King Philip the Second of Spain Essay
King Philip the Second of Spain
Born in May 15 1527 to Charles V and Isabella of Portugal, Phillip II went ahead to become one of the greatest kings of his time. Phillip took over the mantle of leadership at a tender age of 16. He was initiated into politics and taught the intricacies of kingship by his father. He was taught the key ideals of leadership which by then were the propagation of absolute rule and the spread of Catholicism. It is these ideals that would represent the core points of his leadership and define his domestic and foreign policies.
Though his rule was marked with numerous accomplishments, most of the historians maintain that he falls into the same category as Hitler and napoleon Bonaparte due to nature of his rule and his complex personality. (Kaiser, 2000, 166) His childhood was like that of children in royal families of his time, it was largely controlled in the preparation of the roles he was to take up in future. Though his father was scarcely present, he ensured that he was well tutored in all aspects especially in politics. His mother died when he was 11 and it was the countless tutors that oriented him into the world of books and languages.
He married in 1543 to his cousin, princess Maria of Portugal and bore a son in 1545, as tragedy would have it though, his wife died in the same year. After a long absence, Phillip reunited with his father in 1549, by then he was well cut to position himself in his father’s shoes. They made a tour to Netherlands meeting with his subjects where he stayed up to 1551 when he came back Spain, the centre of his throne. Gradually, as his father advanced in age, government responsibilities were falling into his hands. He was installed the king of Naples, Sicily, Portugal and Netherlands.
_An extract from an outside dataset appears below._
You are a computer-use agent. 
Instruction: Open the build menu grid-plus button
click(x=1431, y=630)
He took over the mantle of leadership of Spain in 1556 upon the demise of his father. He was to establish one of the most powerful reign in the history of the Western Europe and also the largest world empire by then (Prescott, 1986, 74. ). Phillip was deeply religions, but despite this he exercised a leveled leeway to the Protestants. He would have initiated a successful crusade spreading catholic ideals but the falling out with the popes impeded on this. He had his plans focused on establishing a powerful dynasty that would have a hold of Western Europe.
Phillip maintained a well disciplined army under the leadership of the best generals of his time. It is this astute leadership that would secure his successive wins against the French and the Italians. He also established an absolute rule in all the cities that he ruled. It is his engagement in these wars and also the confrontations with England that has led some to describe him as ruthless and highly ambitious. He conquered turkey in 1571 after a defeat of its navy; however this was short-lived as his navy would suffer a debilitating defeat against the English in 1587.
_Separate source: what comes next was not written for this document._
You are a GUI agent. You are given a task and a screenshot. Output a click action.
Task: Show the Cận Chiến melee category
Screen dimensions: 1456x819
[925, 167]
This confrontation had been led by what Phillip believed to be unfavorable policies against Spain by the crown. It is this defeat that would put to a halt the expansionist plans of Phillip, but by then he had accomplished a fete that was only envy to the rest of western Europeans powers. (Potter, Fredland, & Adams, 1981, 13). Phillip ruled at a tumultuous era in the Spain’s economy, he was however able to maintain his grip in power and strengthen the empire through the acquisition of gold.
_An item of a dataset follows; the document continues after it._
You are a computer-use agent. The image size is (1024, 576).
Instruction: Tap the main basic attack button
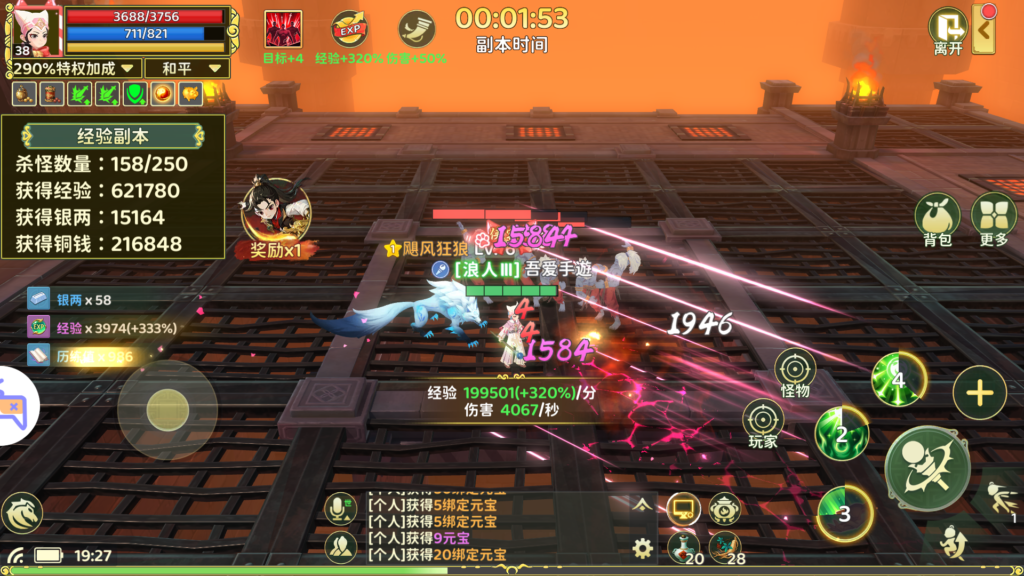click(x=927, y=468)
It was this that would enable him to maintain a strong army, protect and expand his empire. He died on May 13th September 1598 aged 72 years, after a long hold to power and a reign that can in no terms be described as a failure. Bibliography Kaiser, David. Politics and war: European conflict from Philip II to Hitler. Harvard University Press, 2000. Potter E. B. , Fredland R. , Adams H. Sea power: a naval history. Naval Institute Press, 1981. Prescott, William. History of the Reign of Philip the Second, King of Spain: King of Spain. University of California, 1866.